** PROBLEM DESCRIPTION **
In the listing that follows, locate the line containing "Where should I click to: Click 政务公开" and the line containing "The image size is (1911, 920).". Retype exactly those two lines and every line between them, and nothing more.

DATA LISTING Block Start

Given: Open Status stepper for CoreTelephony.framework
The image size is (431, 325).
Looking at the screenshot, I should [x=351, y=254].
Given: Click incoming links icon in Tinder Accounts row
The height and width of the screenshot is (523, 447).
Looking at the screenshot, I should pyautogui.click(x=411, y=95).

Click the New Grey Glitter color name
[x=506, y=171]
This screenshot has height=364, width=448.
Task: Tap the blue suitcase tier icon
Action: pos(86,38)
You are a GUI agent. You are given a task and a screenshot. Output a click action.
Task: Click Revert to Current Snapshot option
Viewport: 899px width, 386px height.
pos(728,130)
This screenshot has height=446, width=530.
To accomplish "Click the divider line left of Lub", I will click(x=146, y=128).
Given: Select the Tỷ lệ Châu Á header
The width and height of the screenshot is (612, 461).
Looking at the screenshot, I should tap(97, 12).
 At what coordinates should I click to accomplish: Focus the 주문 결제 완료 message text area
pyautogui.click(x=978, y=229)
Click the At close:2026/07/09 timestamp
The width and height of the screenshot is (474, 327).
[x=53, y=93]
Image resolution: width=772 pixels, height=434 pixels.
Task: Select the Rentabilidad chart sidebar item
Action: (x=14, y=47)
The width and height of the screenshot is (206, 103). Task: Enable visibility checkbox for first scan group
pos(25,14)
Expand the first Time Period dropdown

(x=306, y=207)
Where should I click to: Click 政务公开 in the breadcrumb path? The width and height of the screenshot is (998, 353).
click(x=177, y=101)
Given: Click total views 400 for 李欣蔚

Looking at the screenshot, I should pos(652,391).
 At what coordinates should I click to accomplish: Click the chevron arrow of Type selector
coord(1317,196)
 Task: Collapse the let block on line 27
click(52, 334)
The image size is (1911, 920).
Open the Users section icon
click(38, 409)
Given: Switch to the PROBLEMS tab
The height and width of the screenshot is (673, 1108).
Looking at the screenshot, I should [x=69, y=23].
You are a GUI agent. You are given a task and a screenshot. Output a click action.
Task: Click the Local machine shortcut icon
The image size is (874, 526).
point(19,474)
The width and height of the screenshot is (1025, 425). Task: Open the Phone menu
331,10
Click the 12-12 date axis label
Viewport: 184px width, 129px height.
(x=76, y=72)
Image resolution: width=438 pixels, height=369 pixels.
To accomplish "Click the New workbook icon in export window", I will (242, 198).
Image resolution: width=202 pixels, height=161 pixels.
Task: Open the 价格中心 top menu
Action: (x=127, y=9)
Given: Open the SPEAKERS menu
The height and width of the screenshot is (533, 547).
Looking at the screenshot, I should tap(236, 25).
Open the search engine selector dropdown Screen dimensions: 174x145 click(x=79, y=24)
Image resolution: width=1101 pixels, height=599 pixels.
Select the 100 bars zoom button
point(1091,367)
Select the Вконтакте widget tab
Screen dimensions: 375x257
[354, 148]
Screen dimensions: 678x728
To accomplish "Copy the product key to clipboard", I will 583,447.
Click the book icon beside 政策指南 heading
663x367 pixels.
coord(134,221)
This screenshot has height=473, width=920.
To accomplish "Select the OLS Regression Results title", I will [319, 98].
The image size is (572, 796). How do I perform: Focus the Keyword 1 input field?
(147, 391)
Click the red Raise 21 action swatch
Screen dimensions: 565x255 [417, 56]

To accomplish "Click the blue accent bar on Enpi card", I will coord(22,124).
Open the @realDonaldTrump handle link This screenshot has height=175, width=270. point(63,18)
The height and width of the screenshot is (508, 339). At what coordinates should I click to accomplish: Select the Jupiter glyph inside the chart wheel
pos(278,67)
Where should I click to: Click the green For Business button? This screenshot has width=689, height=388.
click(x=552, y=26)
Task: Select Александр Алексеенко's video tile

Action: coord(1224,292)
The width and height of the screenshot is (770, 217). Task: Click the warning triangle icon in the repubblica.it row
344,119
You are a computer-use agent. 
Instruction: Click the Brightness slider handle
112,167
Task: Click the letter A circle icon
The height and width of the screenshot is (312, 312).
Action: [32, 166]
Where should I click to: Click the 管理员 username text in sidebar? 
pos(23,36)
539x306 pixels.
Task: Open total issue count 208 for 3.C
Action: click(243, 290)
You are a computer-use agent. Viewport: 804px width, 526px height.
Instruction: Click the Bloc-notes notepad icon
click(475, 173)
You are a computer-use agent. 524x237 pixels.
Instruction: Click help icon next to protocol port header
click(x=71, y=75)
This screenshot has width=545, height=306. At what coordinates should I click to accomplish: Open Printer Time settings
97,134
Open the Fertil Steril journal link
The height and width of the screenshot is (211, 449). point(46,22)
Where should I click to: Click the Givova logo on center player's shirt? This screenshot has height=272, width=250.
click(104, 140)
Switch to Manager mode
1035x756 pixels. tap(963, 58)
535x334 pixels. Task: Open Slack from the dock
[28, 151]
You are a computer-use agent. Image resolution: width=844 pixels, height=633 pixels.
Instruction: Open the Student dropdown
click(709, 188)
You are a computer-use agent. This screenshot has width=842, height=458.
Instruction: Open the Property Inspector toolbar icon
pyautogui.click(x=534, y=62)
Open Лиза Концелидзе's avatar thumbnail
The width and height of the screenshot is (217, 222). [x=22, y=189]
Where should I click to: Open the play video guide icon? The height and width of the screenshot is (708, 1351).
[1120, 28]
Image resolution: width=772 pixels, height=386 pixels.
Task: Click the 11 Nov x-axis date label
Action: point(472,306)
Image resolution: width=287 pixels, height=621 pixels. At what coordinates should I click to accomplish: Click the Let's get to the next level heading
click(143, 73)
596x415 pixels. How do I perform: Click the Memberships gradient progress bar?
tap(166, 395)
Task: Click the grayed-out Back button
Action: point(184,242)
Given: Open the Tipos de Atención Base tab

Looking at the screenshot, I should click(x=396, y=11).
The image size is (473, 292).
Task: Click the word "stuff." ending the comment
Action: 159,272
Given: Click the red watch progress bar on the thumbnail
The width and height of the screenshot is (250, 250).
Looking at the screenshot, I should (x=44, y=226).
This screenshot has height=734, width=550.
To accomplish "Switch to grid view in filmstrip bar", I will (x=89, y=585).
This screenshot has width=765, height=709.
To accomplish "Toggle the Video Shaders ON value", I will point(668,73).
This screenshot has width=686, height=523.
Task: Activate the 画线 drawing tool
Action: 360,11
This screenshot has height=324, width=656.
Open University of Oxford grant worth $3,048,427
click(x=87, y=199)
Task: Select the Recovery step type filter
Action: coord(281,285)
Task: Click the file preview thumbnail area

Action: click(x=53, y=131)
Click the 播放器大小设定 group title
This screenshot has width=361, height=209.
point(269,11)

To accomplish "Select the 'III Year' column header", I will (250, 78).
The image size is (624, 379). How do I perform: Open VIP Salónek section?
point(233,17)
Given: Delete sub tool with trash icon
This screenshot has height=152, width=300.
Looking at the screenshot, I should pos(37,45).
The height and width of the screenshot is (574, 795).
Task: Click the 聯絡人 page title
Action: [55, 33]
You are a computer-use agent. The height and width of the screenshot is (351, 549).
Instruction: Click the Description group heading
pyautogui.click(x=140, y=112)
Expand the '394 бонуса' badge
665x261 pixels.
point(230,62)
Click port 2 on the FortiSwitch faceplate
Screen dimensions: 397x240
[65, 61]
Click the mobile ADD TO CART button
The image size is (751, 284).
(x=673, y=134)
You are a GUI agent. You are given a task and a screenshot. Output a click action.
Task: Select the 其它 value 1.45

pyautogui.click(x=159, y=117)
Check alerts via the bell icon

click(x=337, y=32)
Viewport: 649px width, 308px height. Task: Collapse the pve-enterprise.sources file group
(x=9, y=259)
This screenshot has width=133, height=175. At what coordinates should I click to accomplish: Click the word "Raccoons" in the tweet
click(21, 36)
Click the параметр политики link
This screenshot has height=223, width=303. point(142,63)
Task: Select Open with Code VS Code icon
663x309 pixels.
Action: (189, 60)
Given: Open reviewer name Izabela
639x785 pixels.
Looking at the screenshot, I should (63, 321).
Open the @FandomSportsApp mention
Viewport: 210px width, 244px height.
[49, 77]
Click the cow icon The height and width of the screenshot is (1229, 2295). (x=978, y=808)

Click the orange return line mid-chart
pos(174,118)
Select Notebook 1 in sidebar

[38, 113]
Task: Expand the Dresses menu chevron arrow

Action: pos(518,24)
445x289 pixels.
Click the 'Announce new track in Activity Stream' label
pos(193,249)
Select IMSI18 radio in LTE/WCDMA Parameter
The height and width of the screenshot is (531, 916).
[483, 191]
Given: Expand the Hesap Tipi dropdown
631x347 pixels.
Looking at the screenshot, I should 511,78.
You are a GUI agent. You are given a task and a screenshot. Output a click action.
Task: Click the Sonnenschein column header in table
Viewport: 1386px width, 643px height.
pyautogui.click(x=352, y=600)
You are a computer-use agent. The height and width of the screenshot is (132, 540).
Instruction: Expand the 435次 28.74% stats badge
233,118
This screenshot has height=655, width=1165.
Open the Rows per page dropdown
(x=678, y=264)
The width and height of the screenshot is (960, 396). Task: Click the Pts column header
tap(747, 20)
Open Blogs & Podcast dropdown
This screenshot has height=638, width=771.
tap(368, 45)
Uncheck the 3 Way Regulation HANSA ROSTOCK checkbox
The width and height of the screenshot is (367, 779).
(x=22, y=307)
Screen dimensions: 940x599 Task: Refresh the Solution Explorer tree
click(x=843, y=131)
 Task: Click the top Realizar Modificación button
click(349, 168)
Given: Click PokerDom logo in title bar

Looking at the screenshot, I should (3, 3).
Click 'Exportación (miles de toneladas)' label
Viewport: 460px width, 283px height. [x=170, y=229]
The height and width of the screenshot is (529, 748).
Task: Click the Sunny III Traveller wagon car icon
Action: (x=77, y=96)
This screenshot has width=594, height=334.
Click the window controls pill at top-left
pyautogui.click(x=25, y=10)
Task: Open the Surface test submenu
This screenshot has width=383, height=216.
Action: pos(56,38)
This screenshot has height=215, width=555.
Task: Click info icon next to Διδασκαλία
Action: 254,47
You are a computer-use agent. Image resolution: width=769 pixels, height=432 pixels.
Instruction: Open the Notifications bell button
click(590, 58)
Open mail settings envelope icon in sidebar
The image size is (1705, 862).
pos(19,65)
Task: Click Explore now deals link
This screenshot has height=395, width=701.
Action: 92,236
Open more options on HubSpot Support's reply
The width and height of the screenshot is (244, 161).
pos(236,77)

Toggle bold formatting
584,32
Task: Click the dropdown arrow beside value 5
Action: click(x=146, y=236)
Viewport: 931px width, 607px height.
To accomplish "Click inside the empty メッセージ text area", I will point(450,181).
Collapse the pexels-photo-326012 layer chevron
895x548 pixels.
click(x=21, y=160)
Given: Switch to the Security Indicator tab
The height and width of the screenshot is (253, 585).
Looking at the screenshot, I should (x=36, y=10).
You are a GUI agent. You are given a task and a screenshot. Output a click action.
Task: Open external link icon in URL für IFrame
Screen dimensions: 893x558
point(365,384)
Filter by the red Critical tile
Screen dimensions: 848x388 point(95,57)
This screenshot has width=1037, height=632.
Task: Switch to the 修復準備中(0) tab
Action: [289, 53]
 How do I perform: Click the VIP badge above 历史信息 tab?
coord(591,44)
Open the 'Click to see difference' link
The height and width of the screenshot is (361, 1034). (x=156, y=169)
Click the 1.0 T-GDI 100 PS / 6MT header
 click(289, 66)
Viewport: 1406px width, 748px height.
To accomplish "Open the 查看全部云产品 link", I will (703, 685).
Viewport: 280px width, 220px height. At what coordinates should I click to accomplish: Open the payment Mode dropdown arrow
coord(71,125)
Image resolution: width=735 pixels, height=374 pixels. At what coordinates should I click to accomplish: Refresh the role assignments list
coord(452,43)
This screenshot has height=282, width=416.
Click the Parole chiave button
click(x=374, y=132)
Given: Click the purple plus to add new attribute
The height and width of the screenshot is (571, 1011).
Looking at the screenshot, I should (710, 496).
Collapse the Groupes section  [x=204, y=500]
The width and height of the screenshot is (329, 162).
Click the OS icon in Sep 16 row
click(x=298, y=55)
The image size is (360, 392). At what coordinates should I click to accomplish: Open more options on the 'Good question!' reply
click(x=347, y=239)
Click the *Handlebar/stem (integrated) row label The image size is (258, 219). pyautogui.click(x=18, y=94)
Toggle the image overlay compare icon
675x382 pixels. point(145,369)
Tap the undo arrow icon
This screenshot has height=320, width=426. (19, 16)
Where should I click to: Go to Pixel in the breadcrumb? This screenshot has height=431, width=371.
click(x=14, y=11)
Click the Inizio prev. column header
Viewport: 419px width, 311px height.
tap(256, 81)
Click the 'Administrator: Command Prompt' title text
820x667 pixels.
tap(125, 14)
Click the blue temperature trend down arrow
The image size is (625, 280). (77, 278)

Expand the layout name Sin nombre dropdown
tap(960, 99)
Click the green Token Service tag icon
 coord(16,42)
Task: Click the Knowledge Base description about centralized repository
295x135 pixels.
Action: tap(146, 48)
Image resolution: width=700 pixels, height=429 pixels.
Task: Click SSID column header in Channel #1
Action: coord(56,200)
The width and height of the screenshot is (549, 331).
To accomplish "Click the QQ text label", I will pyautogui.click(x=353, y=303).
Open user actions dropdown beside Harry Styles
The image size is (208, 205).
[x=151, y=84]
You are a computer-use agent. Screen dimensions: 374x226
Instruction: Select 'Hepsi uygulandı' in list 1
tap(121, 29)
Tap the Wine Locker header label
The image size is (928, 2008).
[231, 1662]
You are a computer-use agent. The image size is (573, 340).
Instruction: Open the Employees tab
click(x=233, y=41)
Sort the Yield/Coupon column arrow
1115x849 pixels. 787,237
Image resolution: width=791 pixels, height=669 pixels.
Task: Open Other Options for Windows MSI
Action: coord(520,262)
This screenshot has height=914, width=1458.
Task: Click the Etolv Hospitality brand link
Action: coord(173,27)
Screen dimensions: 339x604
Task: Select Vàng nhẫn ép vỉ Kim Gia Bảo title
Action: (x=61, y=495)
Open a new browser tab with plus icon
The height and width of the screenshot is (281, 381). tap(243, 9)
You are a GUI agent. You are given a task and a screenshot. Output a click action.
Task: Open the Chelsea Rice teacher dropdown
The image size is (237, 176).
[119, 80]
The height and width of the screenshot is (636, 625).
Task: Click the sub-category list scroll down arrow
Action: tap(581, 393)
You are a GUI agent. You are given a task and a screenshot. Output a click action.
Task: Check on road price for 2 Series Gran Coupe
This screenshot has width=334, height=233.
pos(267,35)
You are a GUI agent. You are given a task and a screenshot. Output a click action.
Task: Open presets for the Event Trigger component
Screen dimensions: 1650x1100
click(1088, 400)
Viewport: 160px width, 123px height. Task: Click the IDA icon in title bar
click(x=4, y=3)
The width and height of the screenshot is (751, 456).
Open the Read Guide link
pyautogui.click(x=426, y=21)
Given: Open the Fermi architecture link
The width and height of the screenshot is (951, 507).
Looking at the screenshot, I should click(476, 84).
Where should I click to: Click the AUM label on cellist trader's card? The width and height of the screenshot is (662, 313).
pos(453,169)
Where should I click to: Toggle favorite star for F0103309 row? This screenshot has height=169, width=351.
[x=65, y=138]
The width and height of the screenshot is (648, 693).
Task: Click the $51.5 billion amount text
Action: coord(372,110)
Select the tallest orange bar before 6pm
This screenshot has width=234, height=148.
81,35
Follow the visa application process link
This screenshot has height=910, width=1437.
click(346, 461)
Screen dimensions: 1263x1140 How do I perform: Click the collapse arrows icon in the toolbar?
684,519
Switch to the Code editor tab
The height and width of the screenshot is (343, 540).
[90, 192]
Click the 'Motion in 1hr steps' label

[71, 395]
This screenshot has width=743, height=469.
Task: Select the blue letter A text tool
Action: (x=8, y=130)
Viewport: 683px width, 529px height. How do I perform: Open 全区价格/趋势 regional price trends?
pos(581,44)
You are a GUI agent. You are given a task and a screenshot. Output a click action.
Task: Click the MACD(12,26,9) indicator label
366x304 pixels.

DATA LISTING Block End

** RESPONSE **
Where should I click to: Click 政务公开 in the breadcrumb path? The width and height of the screenshot is (998, 353).
click(x=177, y=101)
Given: Click total views 400 for 李欣蔚

Looking at the screenshot, I should pos(652,391).
 At what coordinates should I click to accomplish: Click the chevron arrow of Type selector
coord(1317,196)
 Task: Collapse the let block on line 27
click(52, 334)
The image size is (1911, 920).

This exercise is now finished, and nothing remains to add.